Talk:Regional variations of barbecue

From Wikipedia, the free encyclopedia

In regards to naming conventions:

Forcing barbeque styles into state names forces this article into an artificial naming scheme that does not accurately reflect the names in most widespread use. A quick review of the web for other sites that discuss barbecue styles shows that two cities in particular, Memphis and Kansas City, are almost always referred to by the name of the city, not the name of the state. Like any good encyclopedia article, this article should attempt to accurately describe the most common styles, and should refer to them by the names that readers are likely to see or hear in articles, documentaries, etc.--Sppence 01:34, 5 July 2006 (UTC)


Contents

[edit] Missouri=

In the far southeast corner of Missouri, especially in the bootheel, barbeque is much different from the rest of the state. Just as this area considers itself Southern as opposed to Midwestern, the cooking barbeque styles are very different. It is heavily influenced by Memphis style (roughly 100 miles away). Beef barbeque is even made fun of in this area. Most places that are more notorious for ribs (i.e. Dexter Barbeque [Dexter, MO] and Strawberry's [Holcolmb, MO]) are all dry rub. A barbeque sandwich is almost always chopped, never just pulled. A true Southeast Missouri example is Bill's Barbeque (Kennett, MO). However, what may be the signature sign of Bootheel Barbeque is pork steaks. People from all around the area flock to this area to get pork steaks. The ideal example of this is Strawberry's BBQ in Holcolmb. 146.95.18.236 21:36, 9 December 2006 (UTC)RJB

[edit] Kansas City

The style "Kansas City" should remain separate from "Missouri". Prior to finding this article, I'd seen no other references to KC style as "Missouri". The separation of KC style from the state of Missouri is not intended as regions vs cities vs states arguement, nor does it have anything to do with Kansas City having many barbecue joints on both sides of the KS/MO line, but rather a reflection of the most common naming convention in other books, articles, etc about barbecue. A quick review of the first 30 Google results each for "barbecue styles" and for "barbecue regional styles" yeilded only 2 pages (this was one) which even mentioned "Missouri" as a sytle (the other actually listed Missouri as having two styles, "Kansas City", and "St. Louis"). Most documentaries, books, and articles I've seen on the subject of barbeque also refer to the style as "Kansas City". No book I was able to find for sale online mentioned a "Missouri" style.--Sppence 01:34, 5 July 2006 (UTC)

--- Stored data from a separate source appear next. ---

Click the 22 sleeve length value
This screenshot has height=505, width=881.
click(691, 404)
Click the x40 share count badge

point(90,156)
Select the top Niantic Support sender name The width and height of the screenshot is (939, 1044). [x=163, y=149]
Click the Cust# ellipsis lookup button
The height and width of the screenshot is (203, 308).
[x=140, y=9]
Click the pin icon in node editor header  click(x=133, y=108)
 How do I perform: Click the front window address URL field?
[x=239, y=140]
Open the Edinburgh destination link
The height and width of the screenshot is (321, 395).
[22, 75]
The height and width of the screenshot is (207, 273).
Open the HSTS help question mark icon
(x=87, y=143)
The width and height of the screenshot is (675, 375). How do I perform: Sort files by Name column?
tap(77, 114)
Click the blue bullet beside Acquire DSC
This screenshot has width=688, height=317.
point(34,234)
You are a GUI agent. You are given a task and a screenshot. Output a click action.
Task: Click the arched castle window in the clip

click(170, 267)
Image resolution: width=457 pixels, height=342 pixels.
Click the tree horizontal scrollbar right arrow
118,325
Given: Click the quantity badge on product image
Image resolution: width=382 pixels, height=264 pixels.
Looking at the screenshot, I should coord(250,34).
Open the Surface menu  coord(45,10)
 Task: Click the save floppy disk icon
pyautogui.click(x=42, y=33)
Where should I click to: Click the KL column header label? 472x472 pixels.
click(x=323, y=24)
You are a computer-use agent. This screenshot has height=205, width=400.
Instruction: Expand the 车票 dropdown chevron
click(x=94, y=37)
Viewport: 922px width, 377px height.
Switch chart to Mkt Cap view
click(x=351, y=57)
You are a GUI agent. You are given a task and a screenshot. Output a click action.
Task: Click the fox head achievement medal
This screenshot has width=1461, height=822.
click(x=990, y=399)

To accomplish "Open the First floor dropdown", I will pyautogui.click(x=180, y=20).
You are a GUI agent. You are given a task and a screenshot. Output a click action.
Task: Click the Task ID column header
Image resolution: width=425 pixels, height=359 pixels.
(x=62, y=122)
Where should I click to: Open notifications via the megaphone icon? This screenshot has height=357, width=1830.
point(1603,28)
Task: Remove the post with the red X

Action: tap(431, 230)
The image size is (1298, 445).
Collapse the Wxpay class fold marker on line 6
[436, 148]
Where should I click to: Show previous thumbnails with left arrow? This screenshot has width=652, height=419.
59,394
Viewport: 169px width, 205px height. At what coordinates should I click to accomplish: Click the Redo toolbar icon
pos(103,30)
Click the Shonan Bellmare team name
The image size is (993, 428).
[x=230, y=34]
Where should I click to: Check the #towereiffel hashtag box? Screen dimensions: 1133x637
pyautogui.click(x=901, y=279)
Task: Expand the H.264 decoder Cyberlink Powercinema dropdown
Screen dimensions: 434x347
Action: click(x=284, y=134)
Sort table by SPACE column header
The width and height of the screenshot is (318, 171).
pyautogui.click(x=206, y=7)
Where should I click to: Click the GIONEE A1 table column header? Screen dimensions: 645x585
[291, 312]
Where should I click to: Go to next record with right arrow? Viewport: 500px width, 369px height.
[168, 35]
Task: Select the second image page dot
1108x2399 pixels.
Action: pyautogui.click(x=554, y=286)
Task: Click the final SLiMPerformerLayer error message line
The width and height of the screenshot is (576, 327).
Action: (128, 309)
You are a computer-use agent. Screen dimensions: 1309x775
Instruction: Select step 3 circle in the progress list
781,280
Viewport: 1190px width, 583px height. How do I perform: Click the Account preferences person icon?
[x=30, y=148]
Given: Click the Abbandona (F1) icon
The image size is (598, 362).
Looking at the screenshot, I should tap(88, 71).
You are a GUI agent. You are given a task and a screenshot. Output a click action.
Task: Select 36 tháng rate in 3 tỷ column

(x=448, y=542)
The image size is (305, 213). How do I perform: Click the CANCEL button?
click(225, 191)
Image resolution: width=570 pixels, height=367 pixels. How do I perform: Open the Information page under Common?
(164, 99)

[edit] Memphis / Tennessee

Perhaps someone with significant knowledge of Memphis style should consider separating this into its own style. The majority of barbeque articles, websites, documentaries, etc. that I've seen refer to Memphis as its own style.--Sppence 01:34, 5 July 2006 (UTC)

[edit] Naming conventions

I've started an article on Kansas City barbecue so it can offer more detail. So that our naming conventions I was wondering if folks had an opinion on the article name (e.g., Kansas City barbecue or Kansas City-style barbecue or something else) --Americasroof 13:58, 17 July 2006 (UTC)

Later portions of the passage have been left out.